- Texte source -

__________________________________________________

Parce que tu es là, le monde ne me fait plus peur.

Déjà cinq tours de soleil que nos existences battent la mesure de l’amour et de la joie grâce à ta magie d’enfant. Je prends toujours plaisir à savourer ton rire, admirer ton sourire et ton insouciance face aux bégaiements de l’aube et la taille de tes prochains défis : ces infirmités de la vie, ces mots bâillonnés, tes propres combats, ces catastrophes qui nous cognent de partout… Je ne veux pas te mentir déjà, te disant que tu ne seras pas seule. Tu le seras parfois, peut-être souvent mais nous serons là aussi pour toi. Chacun est seul à sa manière et c’est dans la solitude qu’on se reconnaît, qu’on se retrouve.

Tu nous manques, à maman et à moi. Je t’ai aimée sans t’avoir connue et ce qui me lie à toi est indicible. Dès que j’ai su que tu étais là avant même d’apprendre que j’aurais l’honneur d’être ton parrain, je t’ai aimée. Je me rappelle quand je t’ai tenue dans mes bras pour la toute première fois, quelque chose m’a soufflé que tu étais ma fille.

Ma filleule, tu es née dans la douleur et dans la joie. La joie pour nous de t’accueillir sur cette terre qui ne te mérite même pas, et la douleur de ta mère qui a beaucoup souffert. On a dû t’enlever de ta place avant la date prévue. Prématurée tu es, dit-on.

Sache que je t’ai donné l’un de tes prénoms : le plus original, tu l’auras compris.

Chérie, ton parrain est un homme qui porte ses erreurs et sa fierté en lui comme deux enfants. Je ne sais pas mais je nourris de grandes ambitions pour toi. L’une des plus belles leçons que je pourrais t’enseigner, c’est sans doute la patience dans le travail. Pour te dire que la chenille attend en chrysalide avant de devenir papillon. Je n’aime pas l’étiquette de modèle mais j’ose croire que tu pourras apprendre de moi, de mes erreurs et t’inspirer de mon chemin qui continue. J’espère te prouver par ma vie que tant de choses sont possibles même pour celui qui ne part de rien.

__________________________________________________

- Données brutes -

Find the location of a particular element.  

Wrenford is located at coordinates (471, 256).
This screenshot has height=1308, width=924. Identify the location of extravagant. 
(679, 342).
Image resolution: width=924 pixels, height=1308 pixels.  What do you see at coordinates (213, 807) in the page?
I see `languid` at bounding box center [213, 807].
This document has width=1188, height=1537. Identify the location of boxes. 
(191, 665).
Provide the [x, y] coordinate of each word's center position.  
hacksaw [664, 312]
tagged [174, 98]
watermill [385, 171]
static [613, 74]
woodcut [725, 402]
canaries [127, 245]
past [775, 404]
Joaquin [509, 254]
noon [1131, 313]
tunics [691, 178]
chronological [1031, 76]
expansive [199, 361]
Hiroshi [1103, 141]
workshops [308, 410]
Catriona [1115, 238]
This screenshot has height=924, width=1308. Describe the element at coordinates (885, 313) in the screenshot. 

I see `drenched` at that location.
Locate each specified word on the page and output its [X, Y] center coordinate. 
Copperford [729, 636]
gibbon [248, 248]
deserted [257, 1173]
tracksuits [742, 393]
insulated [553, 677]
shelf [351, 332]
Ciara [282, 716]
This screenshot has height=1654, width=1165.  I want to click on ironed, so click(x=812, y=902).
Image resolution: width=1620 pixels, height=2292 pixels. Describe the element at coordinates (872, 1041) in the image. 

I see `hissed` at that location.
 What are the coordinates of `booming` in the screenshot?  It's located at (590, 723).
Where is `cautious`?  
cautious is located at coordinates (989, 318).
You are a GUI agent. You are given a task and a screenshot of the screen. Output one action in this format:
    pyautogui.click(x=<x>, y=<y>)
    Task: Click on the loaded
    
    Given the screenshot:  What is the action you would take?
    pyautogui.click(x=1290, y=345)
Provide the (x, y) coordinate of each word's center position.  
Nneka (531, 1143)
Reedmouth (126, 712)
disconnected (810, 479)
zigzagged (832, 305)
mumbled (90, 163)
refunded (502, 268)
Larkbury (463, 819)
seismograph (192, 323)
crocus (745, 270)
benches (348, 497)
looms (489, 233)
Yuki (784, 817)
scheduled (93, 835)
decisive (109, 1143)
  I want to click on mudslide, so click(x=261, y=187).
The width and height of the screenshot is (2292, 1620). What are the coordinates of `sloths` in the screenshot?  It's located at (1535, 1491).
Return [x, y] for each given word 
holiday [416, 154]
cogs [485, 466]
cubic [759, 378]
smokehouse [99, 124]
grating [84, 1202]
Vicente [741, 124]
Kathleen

__________________________________________________

- Consigne -
Reproduire à l'identique le passage de la lettre à la filleule, en commençant par « Ma filleule, tu » et en poursuivant jusqu'à « tu l’auras compris. ». Les lignes qui précèdent ne sont d'aucune utilité ici.

- Résultat attendu -
Ma filleule, tu es née dans la douleur et dans la joie. La joie pour nous de t’accueillir sur cette terre qui ne te mérite même pas, et la douleur de ta mère qui a beaucoup souffert. On a dû t’enlever de ta place avant la date prévue. Prématurée tu es, dit-on.

Sache que je t’ai donné l’un de tes prénoms : le plus original, tu l’auras compris.